What struck me was the sheer scale of the Holocaust and how industrialised and mechanised the process of killing people became at Auschwitz. It was not hot-blooded brutality. It happened in a planned way, with some people designing the process of death and others carrying it out. We were not prepared for the impact that it had on us.

Each of the six million people ruthlessly exterminated in this way in the course of the Second World War were individuals, with personal hopes, dreams, and stories. They had belongings such as the assortment we saw at Auschwitz - suitcases confiscated by the Nazis, with names, dates of birth, and addresses.
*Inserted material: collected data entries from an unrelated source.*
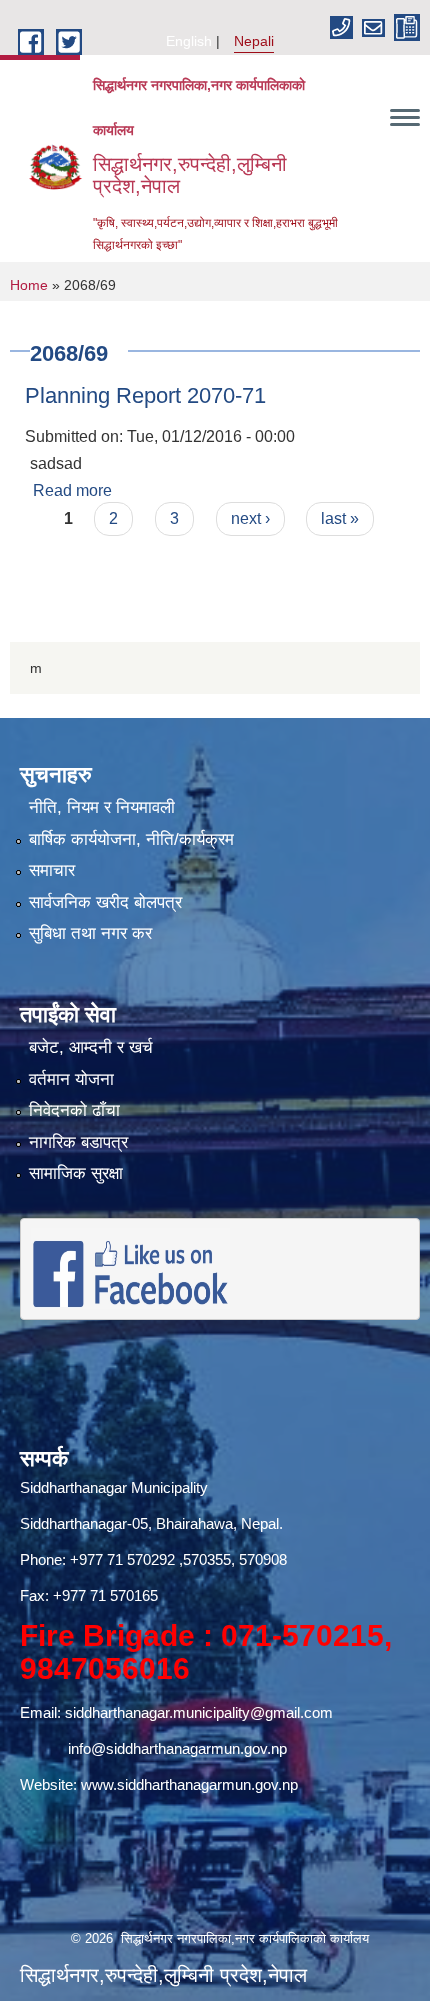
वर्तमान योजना (71, 1079)
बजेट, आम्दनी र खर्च (91, 1047)
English (189, 41)
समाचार (52, 870)
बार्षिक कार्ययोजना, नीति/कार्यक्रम (131, 839)
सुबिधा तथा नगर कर (90, 933)
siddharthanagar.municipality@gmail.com (199, 1712)
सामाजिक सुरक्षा (76, 1173)
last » (340, 518)
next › (250, 518)
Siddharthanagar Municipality (114, 1487)
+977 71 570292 (122, 1559)
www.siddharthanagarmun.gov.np (189, 1784)
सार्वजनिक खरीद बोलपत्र (105, 902)
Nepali (254, 41)
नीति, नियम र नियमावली (102, 807)
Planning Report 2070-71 (145, 395)
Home (29, 285)
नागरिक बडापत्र (78, 1142)
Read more (72, 490)
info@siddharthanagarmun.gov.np (177, 1748)
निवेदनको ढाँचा (74, 1110)
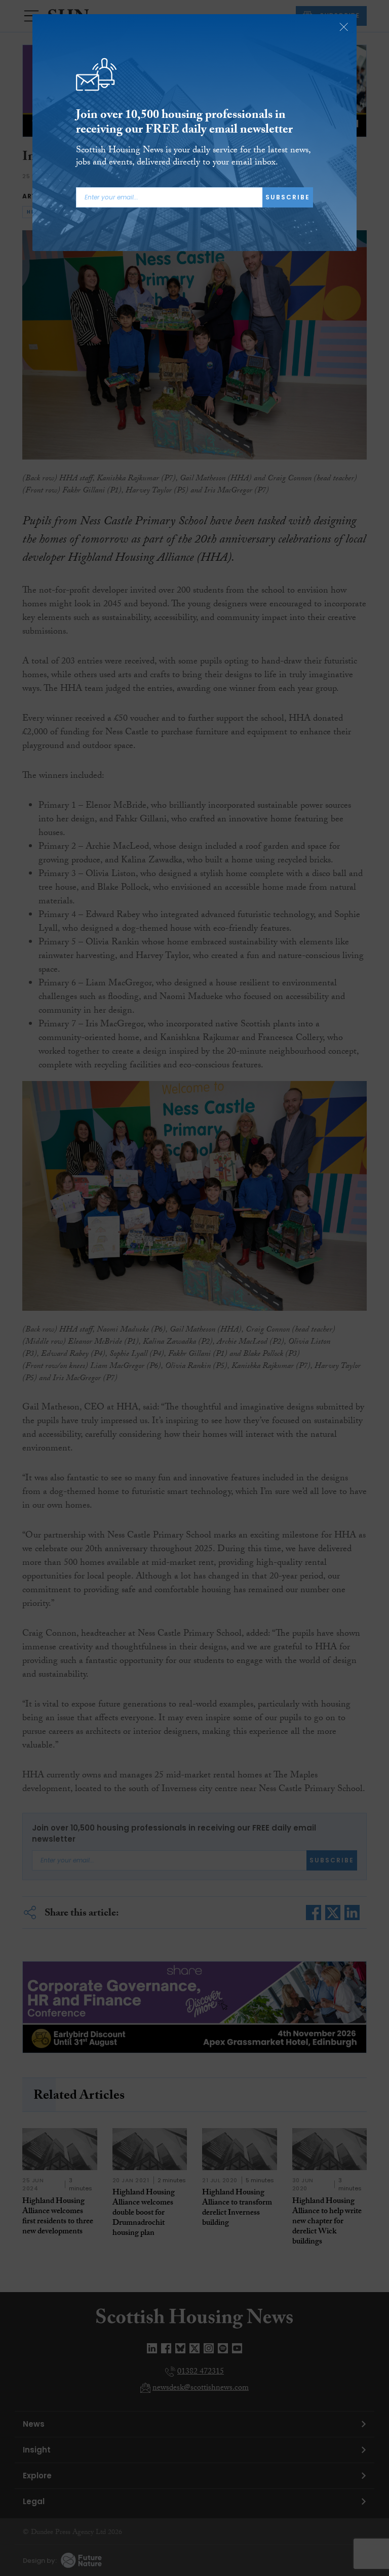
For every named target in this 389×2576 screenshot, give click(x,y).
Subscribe (287, 197)
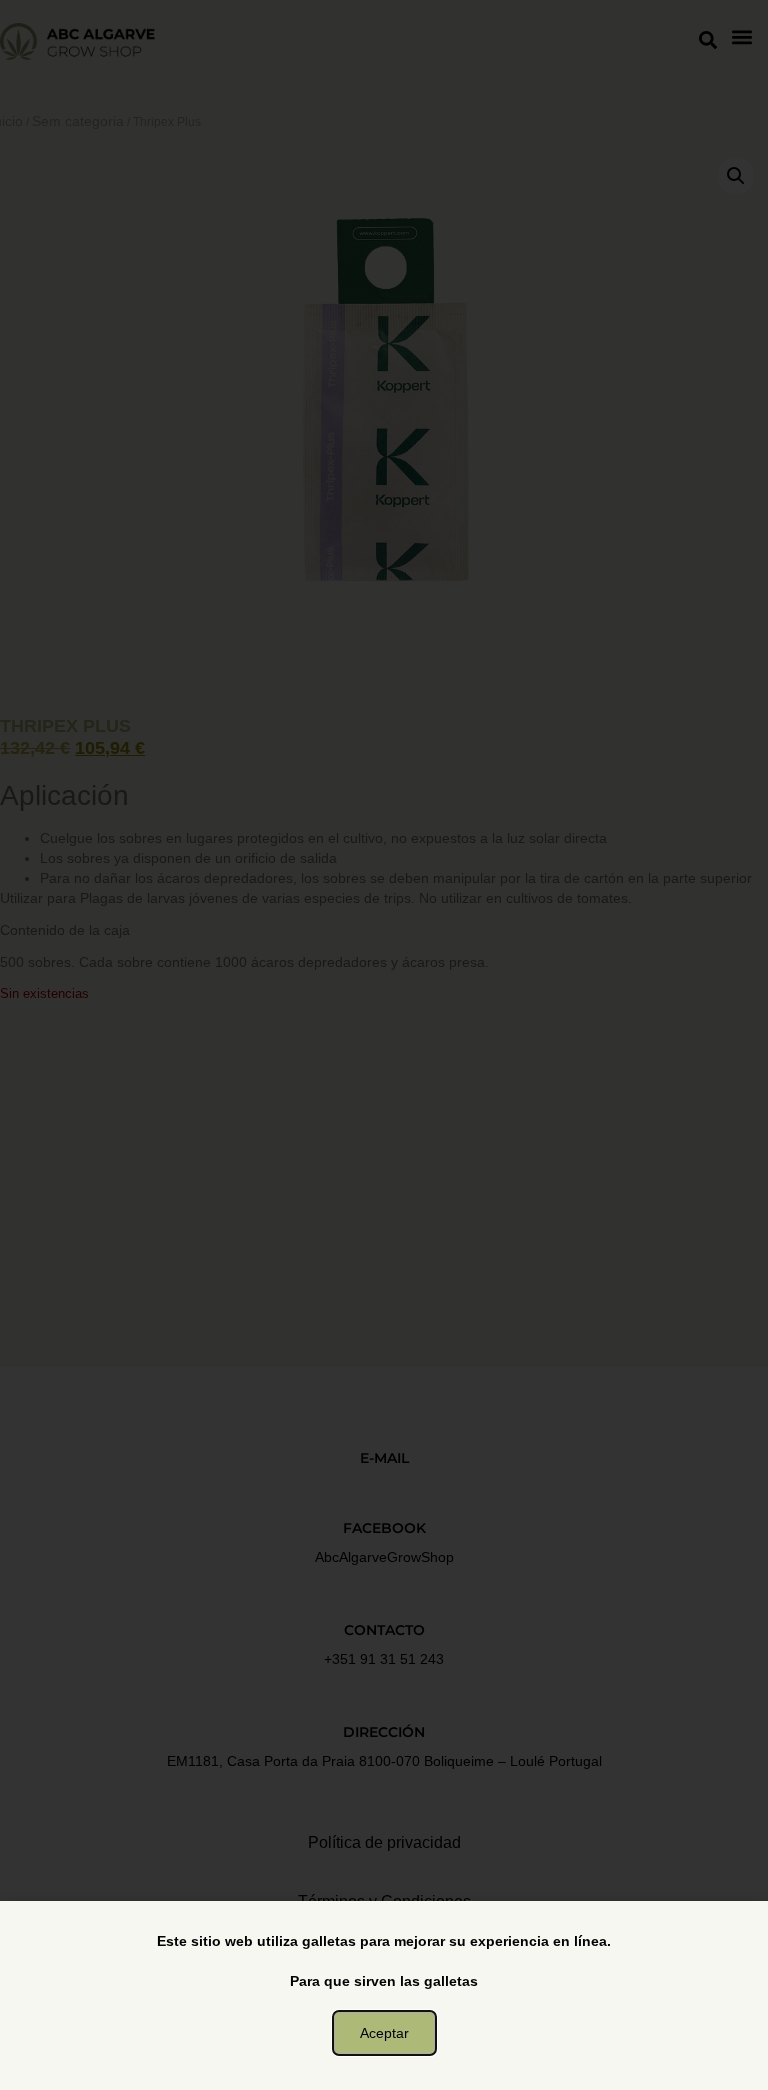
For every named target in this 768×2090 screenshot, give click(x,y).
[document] (384, 1045)
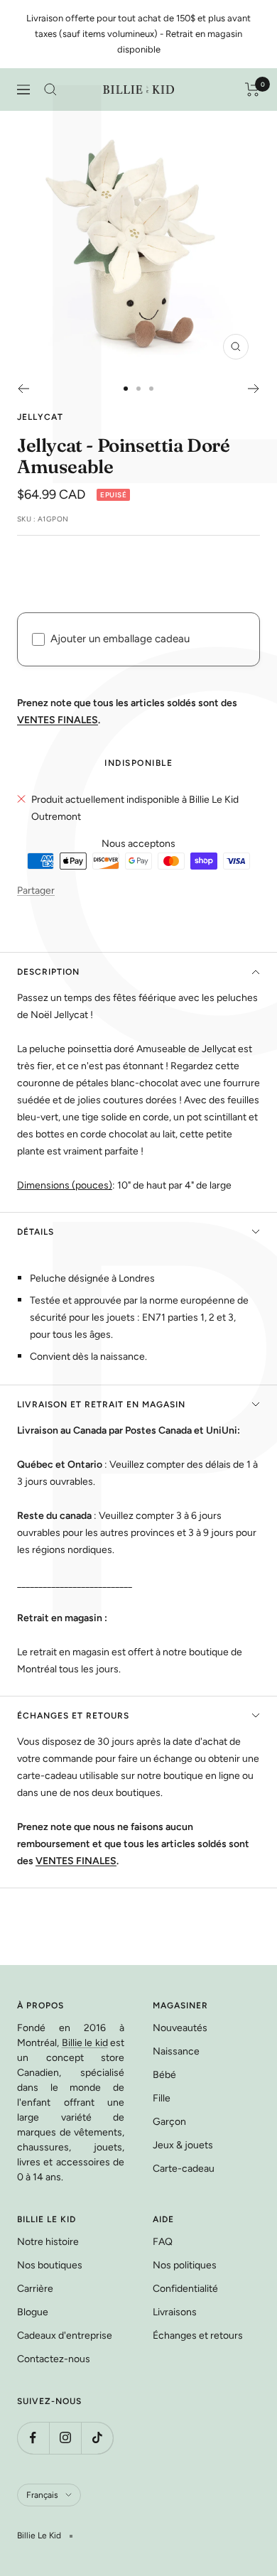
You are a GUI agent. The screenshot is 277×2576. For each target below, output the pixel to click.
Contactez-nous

There were piles of real human hair, plaits with ribbons, ponytails cut from fathers and sons, mothers and daughters, grandparents - families no different from ours. My son remarked how many suitcases belonged to people younger than him. 

We saw the empty containers of chemicals. We saw where people were piled together to await extermination. I barely fitted inside the isolation cell. The experience was very emotional. My son said he realised that hearing about history is not like witnessing it in person.

My classes agreed that we must never give up trying to improve our society and that every single person has to open his or her mind and stand up against discrimination. They stressed the importance of remembering the Holocaust today. It isn’t just a historical fact to be learned, but a lesson that prejudice, hate and intolerance can turn into the destruction of individual lives.
 
As the poet George Santayana wrote, “Those who do not remember history are doomed to repeat it.”